車検証には「総排気量または定格出力」という項目があり、ここに記載されている数値がその車の排気量となります。中古車を購入する際は、この車検証の数値を確認することで正確な排気量を知ることができます。
排気量とエンジン性能の関係
一般的に排気量が大きいほどエンジンの出力(馬力)やトルク(回転力)が大きくなります。これは、より多くの燃料と空気を燃焼させることができるためです。
しかし近年では、ターボチャージャーなどの過給機を搭載することで、小さな排気量でも大きな出力を得られる「ダウンサイジングターボ」という技術が普及しています。たとえば1,500ccのターボエンジンが、自然吸気の2,000ccエンジン並みの出力を発揮することも珍しくありません。
排気量と自動車税の関係
排気量は自動車税(種別割)の金額を決める重要な要素です。毎年4月1日時点での車の所有者に課税され、排気量が大きくなるほど税額も高くなる仕組みになっています。

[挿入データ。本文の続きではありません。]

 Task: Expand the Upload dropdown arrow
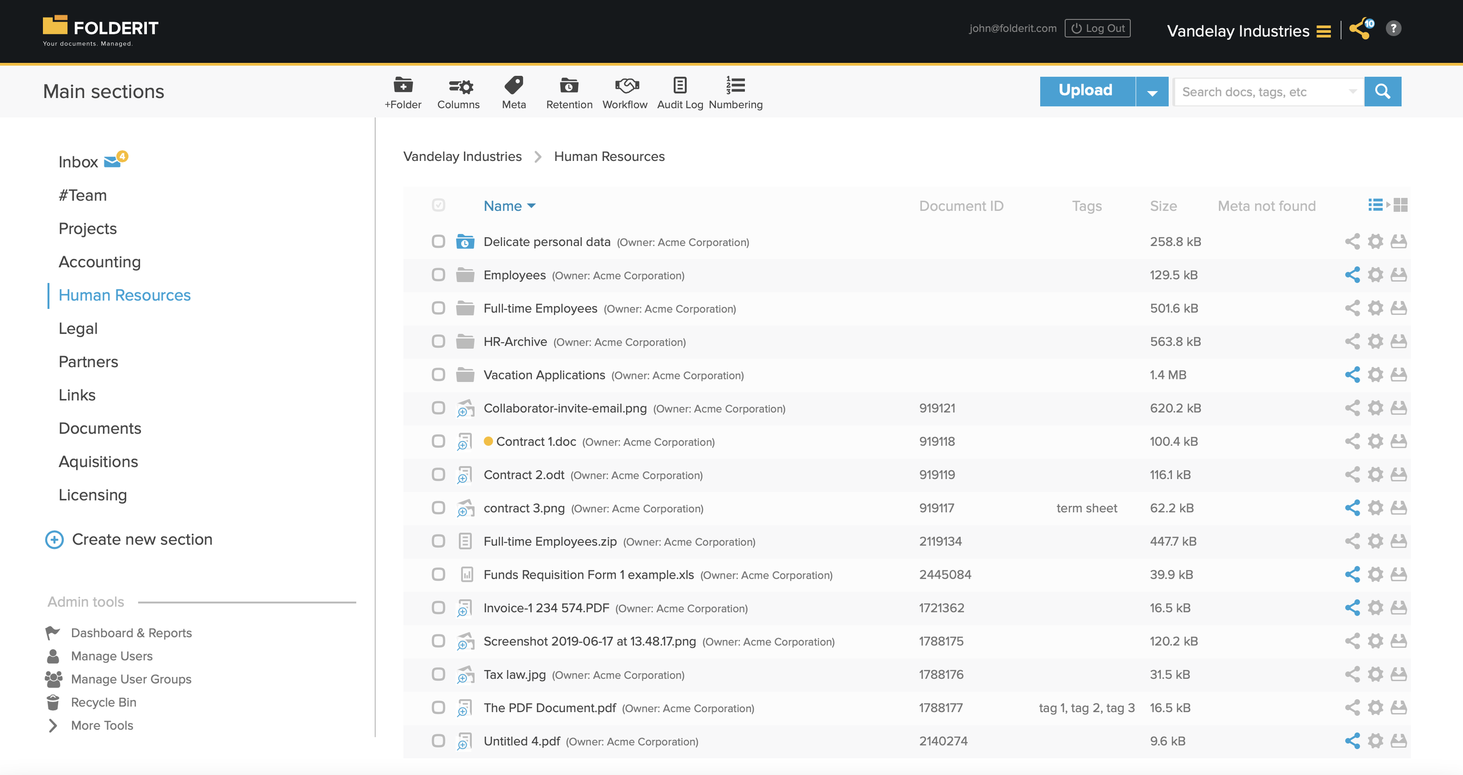coord(1152,92)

税額は排気量0.5L(500cc)ごとに段階的に上がっていきます。主な区分は以下のとおりです。
- 軽自動車(660cc以下):一律10,800円
- 1,000cc以下:25,000円
- 1,000cc超~1,500cc以下:30,500円
- 1,500cc超~2,000cc以下:36,000円
- 2,000cc超~2,500cc以下:43,500円
- 2,500cc超~3,000cc以下:50,000円
- 3,000cc超~3,500cc以下:57,000円
- 4,500cc超~6,000cc以下:76,500円
- 6,000cc超:88,000円
※上記は2019年10月以降に新規登録した自家用乗用車の税額です。
中古車購入時のポイント
中古車を選ぶ際、排気量は維持費に直結する重要な要素です。排気量が大きい車は走行性能に優れる一方、自動車税が高くなり、燃費も悪くなる傾向があります。

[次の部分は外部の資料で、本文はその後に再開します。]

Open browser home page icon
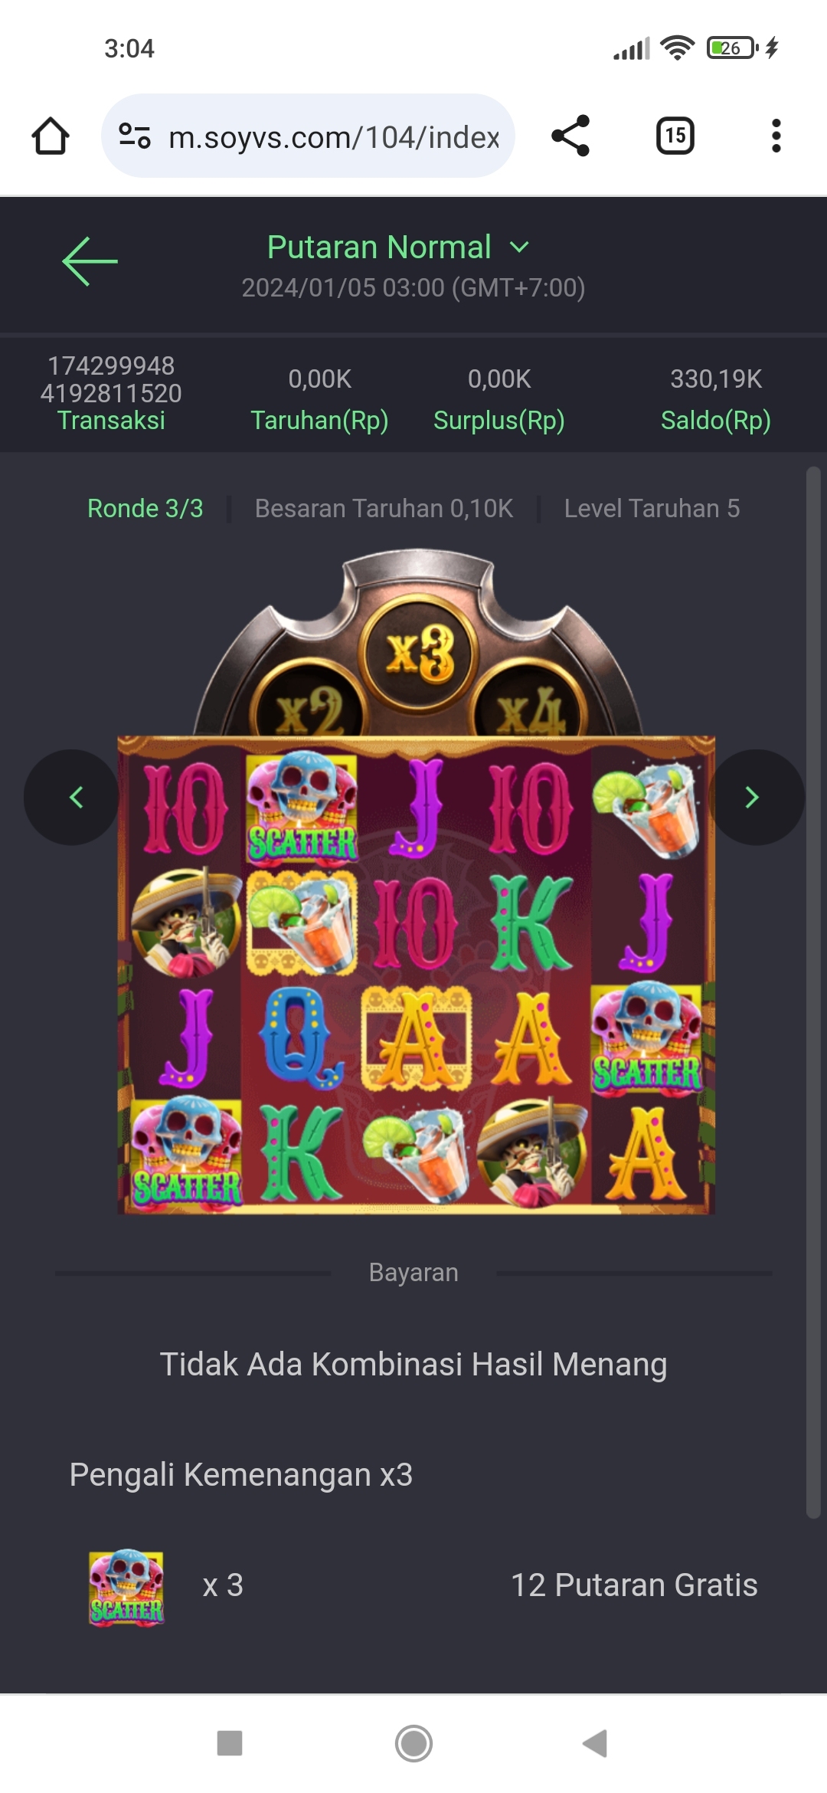This screenshot has height=1793, width=827. click(51, 136)
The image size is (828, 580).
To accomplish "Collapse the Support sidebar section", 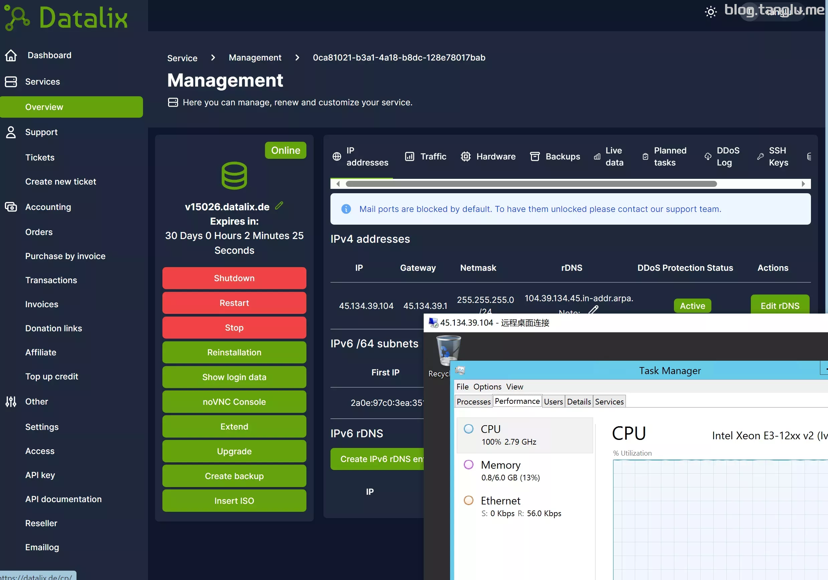I will (41, 132).
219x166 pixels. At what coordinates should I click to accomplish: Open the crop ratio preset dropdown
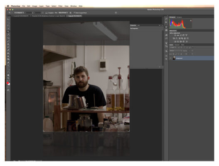point(19,13)
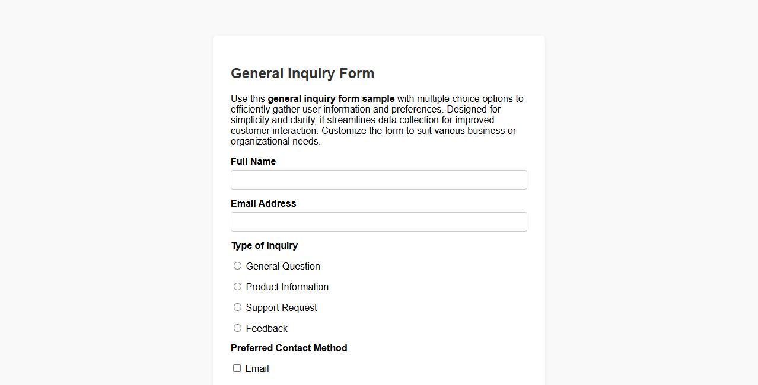Toggle Email checkbox via its label text

click(x=257, y=368)
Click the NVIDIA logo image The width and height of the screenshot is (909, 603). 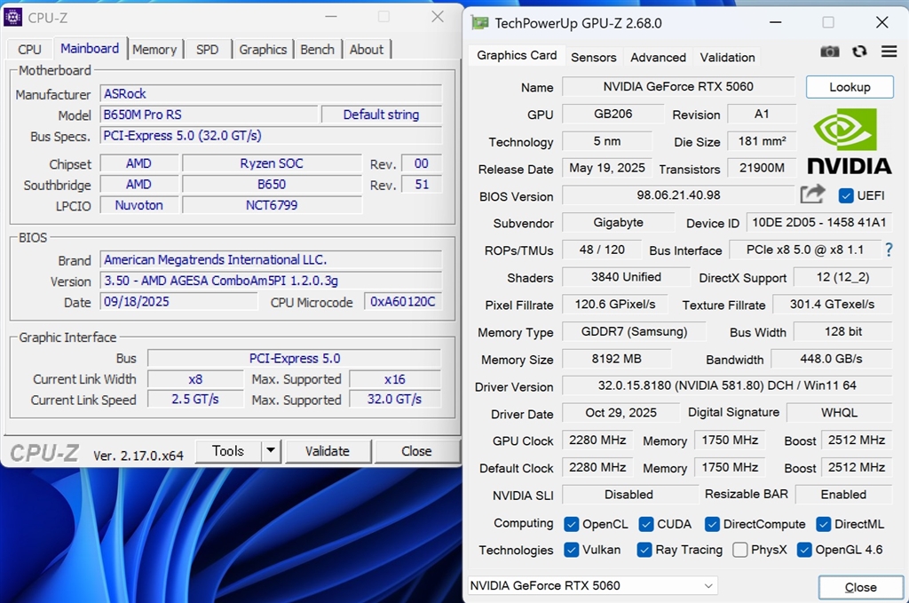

また、新車登録から13年(ディーゼル車は11年)を経過した車は、自動車税が約15%(軽自動車は約20%)増額される「重課」の対象となります。中古車購入時には年式と排気量の両方を考慮して、総合的な維持費を検討することが大切です。
一方、電気自動車やハイブリッド車など環境性能に優れた車は「グリーン化特例」により税金が軽減される場合があります。エコカーの中古車も選択肢として検討してみるとよいでしょう。